_TASK TO COMPLETE_
Your answer must be the exact lines of the listing below that run from the line with "Where should I" to the line with "The image size", ends included, and no pictures.

_RAW DATA_
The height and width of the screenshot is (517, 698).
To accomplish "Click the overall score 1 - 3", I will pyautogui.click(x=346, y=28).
==
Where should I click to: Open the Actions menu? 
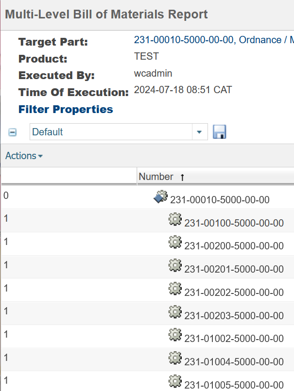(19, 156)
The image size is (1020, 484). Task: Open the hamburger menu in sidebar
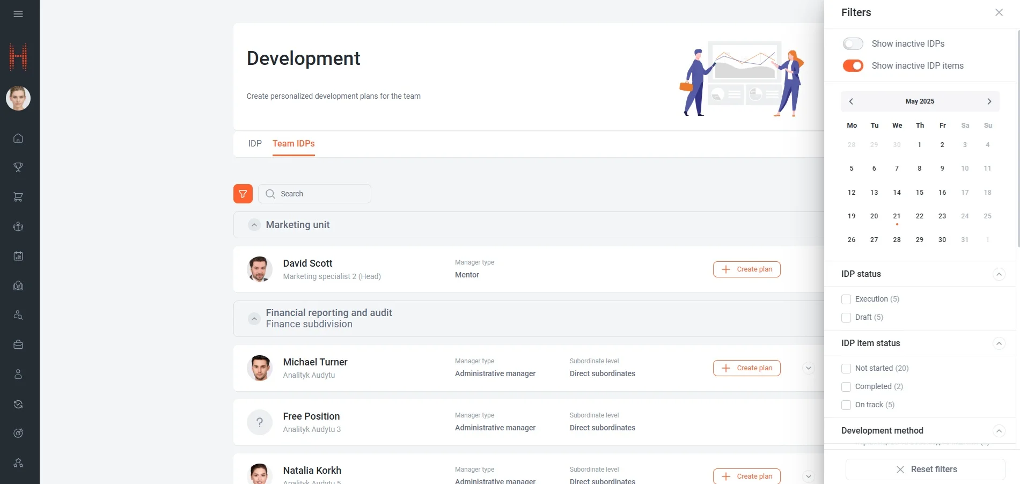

_SOLUTION FOR THIS PROBLEM_
Where should I click to: Open the Actions menu? 
(19, 156)
The image size is (1020, 484). Task: Open the hamburger menu in sidebar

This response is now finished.